- **Document passage**
Content starts


  1. Oh, when I was a very little girl, there was this family next door to my grandmother (where we spent a great of our early childhoods) – he was Hawaiian, and she was. . . so not. A very large blonde lady named Pat. (I wouldn’t dream of trying to spell the last name – not that I’d post it anyway.) They had two daughters – the older looked just like her dad – very dark hair, slim, absolutely gorgeous, and so nice. She was, oh, probably a 15 or 16 at the time I was 5 or 6. The younger daughter was exactly the same age as I was – and she was kind of a chubby little blonde girl – and SUCH a BRAT! We almost never played together.

    We didn’t know the neighbors on the other side very well – I think they had several teenage boys (which, as little girls, we all mutually ignored each other, I suspect), though I do remember that one of them had a pet crow that he’d taught to say a few words. Very weird. (Though I may be mis-remembering that – I was very young!)

    And, of course, there was Anne Marie across the street – she was the same age as my sister (a year younger than I) and, I remember her THICK glasses – Anne Marie had “cataracts.” Her mom made Barbie clothes for her – Anne Marie’s dolls were the best dressed I’d ever seen!

Content ends

- **Raw data**
Content starts

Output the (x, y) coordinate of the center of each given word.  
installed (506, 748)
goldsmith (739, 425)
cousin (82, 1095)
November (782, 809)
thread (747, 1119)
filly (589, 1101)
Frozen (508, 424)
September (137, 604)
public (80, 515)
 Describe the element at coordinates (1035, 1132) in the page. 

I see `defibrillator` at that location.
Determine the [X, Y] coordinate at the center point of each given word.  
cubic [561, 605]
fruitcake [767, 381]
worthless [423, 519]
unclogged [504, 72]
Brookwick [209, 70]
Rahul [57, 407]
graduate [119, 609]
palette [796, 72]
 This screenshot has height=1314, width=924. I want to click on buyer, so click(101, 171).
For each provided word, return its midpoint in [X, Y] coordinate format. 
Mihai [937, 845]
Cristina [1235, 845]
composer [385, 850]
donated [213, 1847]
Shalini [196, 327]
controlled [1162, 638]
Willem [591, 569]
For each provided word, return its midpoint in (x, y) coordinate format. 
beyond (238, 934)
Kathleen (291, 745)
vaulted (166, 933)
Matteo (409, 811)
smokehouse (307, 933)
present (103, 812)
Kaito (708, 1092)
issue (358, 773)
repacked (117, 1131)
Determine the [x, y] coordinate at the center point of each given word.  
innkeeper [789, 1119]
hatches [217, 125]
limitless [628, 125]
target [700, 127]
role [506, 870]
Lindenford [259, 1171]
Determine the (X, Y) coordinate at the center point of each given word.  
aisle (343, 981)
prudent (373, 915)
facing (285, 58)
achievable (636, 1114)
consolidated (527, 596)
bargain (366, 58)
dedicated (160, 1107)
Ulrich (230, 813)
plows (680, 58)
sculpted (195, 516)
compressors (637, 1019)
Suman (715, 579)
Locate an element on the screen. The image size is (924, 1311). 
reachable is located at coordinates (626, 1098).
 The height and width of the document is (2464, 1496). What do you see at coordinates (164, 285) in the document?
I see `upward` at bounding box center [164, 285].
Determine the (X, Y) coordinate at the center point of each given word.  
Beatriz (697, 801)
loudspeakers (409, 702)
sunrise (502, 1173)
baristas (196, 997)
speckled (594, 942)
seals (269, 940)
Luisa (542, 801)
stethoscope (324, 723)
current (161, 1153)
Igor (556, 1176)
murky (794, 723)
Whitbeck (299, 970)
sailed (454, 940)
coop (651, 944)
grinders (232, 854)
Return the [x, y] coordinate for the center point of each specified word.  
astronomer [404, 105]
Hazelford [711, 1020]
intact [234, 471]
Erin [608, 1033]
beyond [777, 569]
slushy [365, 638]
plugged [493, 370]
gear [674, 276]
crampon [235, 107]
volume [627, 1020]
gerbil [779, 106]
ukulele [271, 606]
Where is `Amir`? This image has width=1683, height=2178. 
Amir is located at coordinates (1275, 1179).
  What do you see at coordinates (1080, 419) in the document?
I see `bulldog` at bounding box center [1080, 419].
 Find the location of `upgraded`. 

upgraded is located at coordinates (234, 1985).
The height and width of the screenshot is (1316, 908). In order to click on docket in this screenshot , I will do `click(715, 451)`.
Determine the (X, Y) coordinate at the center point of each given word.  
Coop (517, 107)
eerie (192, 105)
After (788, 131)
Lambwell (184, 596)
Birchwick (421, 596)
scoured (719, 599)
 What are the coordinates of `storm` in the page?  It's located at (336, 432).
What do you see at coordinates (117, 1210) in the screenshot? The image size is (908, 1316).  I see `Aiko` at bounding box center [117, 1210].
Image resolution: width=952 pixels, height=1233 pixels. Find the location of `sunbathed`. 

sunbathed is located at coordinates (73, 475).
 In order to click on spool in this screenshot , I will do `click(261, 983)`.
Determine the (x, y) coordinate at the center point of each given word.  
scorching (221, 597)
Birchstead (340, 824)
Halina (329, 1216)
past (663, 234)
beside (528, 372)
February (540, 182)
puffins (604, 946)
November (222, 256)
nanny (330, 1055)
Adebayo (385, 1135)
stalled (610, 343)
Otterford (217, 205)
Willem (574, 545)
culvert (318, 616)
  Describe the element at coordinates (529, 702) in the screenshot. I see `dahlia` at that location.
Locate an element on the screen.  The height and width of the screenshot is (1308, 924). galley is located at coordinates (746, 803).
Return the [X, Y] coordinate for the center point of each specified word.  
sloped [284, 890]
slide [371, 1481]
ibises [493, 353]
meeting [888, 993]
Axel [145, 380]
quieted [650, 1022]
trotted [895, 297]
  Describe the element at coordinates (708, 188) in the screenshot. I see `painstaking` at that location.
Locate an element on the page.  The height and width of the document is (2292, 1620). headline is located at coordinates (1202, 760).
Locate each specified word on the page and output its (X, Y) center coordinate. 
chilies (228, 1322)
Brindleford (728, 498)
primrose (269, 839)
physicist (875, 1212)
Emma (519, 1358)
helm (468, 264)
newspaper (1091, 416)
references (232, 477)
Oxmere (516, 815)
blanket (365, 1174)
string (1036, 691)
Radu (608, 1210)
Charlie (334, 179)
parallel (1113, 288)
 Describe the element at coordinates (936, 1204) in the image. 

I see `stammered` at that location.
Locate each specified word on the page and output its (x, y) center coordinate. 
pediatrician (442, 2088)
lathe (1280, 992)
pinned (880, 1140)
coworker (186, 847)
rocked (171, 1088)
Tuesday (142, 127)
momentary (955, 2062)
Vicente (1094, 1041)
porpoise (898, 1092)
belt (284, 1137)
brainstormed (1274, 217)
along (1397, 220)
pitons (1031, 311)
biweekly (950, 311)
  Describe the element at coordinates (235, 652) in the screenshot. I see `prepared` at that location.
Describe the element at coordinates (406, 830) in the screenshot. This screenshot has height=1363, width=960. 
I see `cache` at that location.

Content ends

- **Tasks**
a. Answer these questions about the passage on childhood neighbors:
(i) What pet did one of the teenage boys on the other side have?
(ii) Who made Barbie clothes for Anne Marie?
(iii) How old was the younger daughter next door compared with the writer?
b. Write out the passage on childhood neighbors word for word, between "1. Oh, when" and "never played together.", inclusive.
c. Pick up the passage on childhood neighbors after its last sentence and keep writing it.

- **Results for each task**
a.
(i) A pet crow that he had taught to say a few words.
(ii) Her mom.
(iii) Exactly the same age.

b.
1. Oh, when I was a very little girl, there was this family next door to my grandmother (where we spent a great of our early childhoods) – he was Hawaiian, and she was. . . so not. A very large blonde lady named Pat. (I wouldn’t dream of trying to spell the last name – not that I’d post it anyway.) They had two daughters – the older looked just like her dad – very dark hair, slim, absolutely gorgeous, and so nice. She was, oh, probably a 15 or 16 at the time I was 5 or 6. The younger daughter was exactly the same age as I was – and she was kind of a chubby little blonde girl – and SUCH a BRAT! We almost never played together.

c.
  2. Doesn’t Mary Lou still live in the same house?

    As for neighbors, when they lived a quarter of a mile from you on a neighboring farm you didn’t spend too much time with them. On one side of us, lived my dad’s sister and her husband. Because my dad was youngest of all his siblings, and because he didn’t marry until a bit later in life, my aunt’s children, at least most of them, could have been my parents, as far as age is concerned. Her youngest child rode the same school bus as I, but he was a senior when I was in first grade. I recall having written him a time or two when he was in the military, somewhere in Central America, if memory serves me right. Ah, those were the days.

  3. In rural Indiana where I grew up, we had many friendly neighbors on nearby farms. All of us went to the same church that you could see from our kitchen window, although it was nearly a mile away. That was very comforting to me to see the church belfry and be able to point to the church as “my church” whenever a Jehovah’s Witness came to the door (which was not very often, but useful when needed).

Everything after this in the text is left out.